Pulling my imaginary shirt up over my face to reveal underneath the legend ‘62 million’ (the number of bicycles in Deutschland, linked in no small to its vast network of cycle routes): Germany 1 : England 0!
Or, in a rapid, passing move the cross would come whipping into the box and bullet-headed into the goal as the crowd chants 36 per cent (the level of Germany’s total power coming from wind, solar and other renewables in 2017): 2:0!
Abundance of bio-food, German 3: England 0 and nature conservation, 4:0!
Today the UK does not even need to go into extra time or face a penalty shoot-out such is the calamitous state of Germany’s once great image, especially for climate action—the issue that now is overshadowing successes elsewhere.
Recent statistics indicate that burning lignite produced nearly a quarter of electricity in Germany. That number rises to around 37 percent if you include black coal.
It is said that emissions from autos have not improved since the 1990s due to sustained lobbying by the car companies with or without the Volkswagen emissions-fixing debacle.Overall Germany’s greenhouse gas emissions have hardly improved for nearly a decade and it will miss its much-vaunted targets for 2020 — the year when climate pollution world-wide is meant to peak.
The UK in comparison — once famously described as the ‘dirty man of Europe’ – had emissions in 2016 36% below the reference year of 1990. Coal use has fallen by around three quarters in a decade. By 2025 coal will be gone from the UK.
It’s easy to imagine that the recent complex political landscape in Germany may be the underlining cause.
Today it is certainly not helping as mainstream politics here grapples and horse-trades with a rising Right Wing — but to imagine it is all new is to miss the sorry truth: this is no overnight set back but a long standing gulf between green-image building and stark reality.
There is an even bigger picture that is being lost: Germany’s once seemingly strong, green credentials allied to its legendary economic power had provided an anti-dote to those around the world who said growth and environment cannot go hand in hand.
Today the cynics and critics of environmental policy have a scapegoat at a time when the world is facing a full-scale emergency as extreme weather smacks into more and more countries and communities and the scientific forecasts of the past gradually and terrifyingly become real.
For sure a meaningful solution needs to be found for the thousands of coal miners and their families. The way Margaret Thatcher in Britain did this late in the last century when shutting the mines is no model to follow: It consigned a generation to the slag heap of history.
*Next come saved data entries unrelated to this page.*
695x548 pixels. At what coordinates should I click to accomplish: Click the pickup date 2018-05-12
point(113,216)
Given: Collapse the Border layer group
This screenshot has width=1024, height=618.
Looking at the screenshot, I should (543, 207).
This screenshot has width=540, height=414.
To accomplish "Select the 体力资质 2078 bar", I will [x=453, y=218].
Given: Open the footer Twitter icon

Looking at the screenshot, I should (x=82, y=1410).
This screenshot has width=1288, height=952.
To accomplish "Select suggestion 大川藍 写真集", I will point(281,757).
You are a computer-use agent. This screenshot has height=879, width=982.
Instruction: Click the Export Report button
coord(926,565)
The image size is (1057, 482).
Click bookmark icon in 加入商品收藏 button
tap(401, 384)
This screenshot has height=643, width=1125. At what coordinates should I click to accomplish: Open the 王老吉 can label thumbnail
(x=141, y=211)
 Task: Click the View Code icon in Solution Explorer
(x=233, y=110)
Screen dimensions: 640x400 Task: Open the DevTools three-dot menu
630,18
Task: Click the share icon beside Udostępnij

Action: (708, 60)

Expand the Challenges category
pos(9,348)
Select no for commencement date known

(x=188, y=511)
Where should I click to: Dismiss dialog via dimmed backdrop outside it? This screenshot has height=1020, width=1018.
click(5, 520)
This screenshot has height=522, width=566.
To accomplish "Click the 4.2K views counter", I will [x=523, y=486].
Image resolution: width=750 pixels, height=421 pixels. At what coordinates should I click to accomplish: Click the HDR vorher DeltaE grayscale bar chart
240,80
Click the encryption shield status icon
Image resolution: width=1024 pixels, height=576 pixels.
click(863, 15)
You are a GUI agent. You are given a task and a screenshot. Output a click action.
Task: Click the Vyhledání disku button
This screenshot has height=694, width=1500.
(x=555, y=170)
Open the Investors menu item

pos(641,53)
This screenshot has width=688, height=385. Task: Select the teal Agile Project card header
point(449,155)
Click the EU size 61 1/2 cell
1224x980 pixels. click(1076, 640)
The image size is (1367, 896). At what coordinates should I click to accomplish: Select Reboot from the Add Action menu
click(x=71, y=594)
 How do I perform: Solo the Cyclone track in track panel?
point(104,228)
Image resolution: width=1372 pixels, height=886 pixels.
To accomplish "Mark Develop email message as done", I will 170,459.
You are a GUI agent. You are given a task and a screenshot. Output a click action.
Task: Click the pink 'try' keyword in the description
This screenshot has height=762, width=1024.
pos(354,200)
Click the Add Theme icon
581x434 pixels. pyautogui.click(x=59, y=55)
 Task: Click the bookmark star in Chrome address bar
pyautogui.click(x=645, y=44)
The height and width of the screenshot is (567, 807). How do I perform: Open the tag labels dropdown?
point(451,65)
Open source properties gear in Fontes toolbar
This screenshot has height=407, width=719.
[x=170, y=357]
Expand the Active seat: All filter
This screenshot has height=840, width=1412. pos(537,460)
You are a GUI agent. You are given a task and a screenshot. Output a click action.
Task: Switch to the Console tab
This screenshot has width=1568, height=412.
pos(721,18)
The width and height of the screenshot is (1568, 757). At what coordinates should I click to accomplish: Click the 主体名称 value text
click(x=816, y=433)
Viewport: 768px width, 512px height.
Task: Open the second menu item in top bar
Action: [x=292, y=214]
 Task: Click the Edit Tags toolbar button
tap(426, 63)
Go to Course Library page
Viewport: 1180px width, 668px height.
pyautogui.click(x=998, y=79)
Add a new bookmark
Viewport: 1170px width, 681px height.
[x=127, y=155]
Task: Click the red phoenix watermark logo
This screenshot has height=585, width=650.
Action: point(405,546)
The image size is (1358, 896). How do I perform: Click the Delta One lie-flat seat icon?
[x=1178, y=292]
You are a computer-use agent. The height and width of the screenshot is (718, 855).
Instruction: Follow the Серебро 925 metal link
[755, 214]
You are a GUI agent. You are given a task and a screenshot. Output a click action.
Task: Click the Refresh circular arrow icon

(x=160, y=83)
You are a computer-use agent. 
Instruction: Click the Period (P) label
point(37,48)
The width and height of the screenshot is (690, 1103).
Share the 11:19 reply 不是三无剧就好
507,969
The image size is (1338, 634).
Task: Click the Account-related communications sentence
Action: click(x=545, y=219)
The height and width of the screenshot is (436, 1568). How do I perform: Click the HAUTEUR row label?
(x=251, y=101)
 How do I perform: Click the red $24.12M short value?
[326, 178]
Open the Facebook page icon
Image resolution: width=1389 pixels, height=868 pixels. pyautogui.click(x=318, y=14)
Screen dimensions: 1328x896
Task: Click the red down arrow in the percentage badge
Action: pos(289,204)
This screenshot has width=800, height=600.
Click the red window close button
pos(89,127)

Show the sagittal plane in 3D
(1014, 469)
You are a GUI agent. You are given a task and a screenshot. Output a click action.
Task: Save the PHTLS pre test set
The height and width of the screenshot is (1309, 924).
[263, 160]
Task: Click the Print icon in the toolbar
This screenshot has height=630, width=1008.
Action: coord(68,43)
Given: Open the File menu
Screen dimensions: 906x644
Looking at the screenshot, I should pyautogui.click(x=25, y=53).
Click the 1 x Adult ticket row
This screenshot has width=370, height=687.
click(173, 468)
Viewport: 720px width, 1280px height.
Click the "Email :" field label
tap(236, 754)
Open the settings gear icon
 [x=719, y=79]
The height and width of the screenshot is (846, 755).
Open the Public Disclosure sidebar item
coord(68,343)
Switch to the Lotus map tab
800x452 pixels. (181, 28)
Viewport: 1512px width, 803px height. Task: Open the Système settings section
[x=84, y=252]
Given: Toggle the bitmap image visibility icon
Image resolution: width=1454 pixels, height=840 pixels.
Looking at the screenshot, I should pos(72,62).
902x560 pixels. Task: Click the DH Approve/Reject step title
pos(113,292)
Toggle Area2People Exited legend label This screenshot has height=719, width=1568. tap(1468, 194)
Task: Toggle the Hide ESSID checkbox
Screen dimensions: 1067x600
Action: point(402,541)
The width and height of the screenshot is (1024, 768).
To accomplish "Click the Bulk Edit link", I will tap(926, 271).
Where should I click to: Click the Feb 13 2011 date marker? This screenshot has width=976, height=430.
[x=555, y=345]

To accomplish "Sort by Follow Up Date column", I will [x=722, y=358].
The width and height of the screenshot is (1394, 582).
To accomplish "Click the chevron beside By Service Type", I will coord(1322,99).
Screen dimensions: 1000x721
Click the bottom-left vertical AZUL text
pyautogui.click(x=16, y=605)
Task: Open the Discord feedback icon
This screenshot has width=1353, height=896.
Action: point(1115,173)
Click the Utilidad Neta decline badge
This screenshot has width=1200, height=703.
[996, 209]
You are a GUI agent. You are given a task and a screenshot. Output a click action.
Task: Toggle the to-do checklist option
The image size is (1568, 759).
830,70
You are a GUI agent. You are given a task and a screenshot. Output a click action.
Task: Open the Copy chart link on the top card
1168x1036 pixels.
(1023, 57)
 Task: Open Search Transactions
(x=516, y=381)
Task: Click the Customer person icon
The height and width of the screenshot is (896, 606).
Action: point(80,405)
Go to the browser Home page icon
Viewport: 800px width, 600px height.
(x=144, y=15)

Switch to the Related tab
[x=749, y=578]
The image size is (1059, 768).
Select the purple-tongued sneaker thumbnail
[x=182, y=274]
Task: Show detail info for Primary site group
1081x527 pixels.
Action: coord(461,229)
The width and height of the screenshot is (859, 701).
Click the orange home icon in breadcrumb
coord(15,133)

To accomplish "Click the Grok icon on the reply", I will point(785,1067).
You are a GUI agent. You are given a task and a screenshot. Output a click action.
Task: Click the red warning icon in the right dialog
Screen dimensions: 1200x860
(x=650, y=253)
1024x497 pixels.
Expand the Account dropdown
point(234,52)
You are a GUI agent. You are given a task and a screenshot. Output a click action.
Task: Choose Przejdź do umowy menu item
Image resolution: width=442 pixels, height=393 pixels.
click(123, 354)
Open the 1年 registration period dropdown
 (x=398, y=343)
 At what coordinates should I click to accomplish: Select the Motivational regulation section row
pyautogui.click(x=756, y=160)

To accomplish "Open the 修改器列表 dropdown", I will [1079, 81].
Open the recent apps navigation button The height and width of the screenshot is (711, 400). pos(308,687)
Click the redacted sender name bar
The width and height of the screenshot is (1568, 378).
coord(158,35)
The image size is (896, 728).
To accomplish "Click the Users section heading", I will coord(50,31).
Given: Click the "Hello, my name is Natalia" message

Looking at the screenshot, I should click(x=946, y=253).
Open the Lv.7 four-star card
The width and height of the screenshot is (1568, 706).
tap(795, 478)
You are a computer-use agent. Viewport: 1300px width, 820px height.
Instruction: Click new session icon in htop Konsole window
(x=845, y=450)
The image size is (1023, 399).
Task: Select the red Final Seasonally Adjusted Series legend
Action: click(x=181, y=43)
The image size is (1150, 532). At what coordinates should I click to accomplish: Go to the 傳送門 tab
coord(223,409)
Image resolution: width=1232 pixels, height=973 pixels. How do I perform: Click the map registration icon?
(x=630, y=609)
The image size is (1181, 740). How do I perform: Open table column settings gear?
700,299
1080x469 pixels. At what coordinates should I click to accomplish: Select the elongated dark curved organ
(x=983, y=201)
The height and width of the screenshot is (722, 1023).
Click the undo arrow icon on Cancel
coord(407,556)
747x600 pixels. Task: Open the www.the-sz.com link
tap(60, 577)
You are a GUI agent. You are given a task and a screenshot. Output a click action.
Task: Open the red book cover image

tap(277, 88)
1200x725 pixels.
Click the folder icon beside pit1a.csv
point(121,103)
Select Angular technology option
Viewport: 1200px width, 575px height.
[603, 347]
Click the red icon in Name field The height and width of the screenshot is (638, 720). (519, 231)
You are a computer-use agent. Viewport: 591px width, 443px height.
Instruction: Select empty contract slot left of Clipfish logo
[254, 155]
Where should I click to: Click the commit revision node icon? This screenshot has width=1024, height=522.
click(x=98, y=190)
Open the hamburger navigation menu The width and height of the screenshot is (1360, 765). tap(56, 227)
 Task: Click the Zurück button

But climate change — like the Far Right or a giant puff adder — cannot be tamed or be a topic for compromise. The future of seven billion people, rising to over 10 billion by 2050 is at stake.
Germany has the technology, the know-how, the economic muscle and an environmentally-supportive public: It can regain its once proud position as leader rather than drift listlessly on the tide of apology.
I hope the government-appointed ‘Coal-exit Commission’, which is due to deliver its full report before the end of the year, provides the direction forward and gets the much-needed, wide, political backing.
Then I can get back to teasing my UK countrymen and woman about the wonders of Germany’s environmental miracle and less well-off countries can be reassured that rich countries take their responsibilities towards a sustainable future seriously.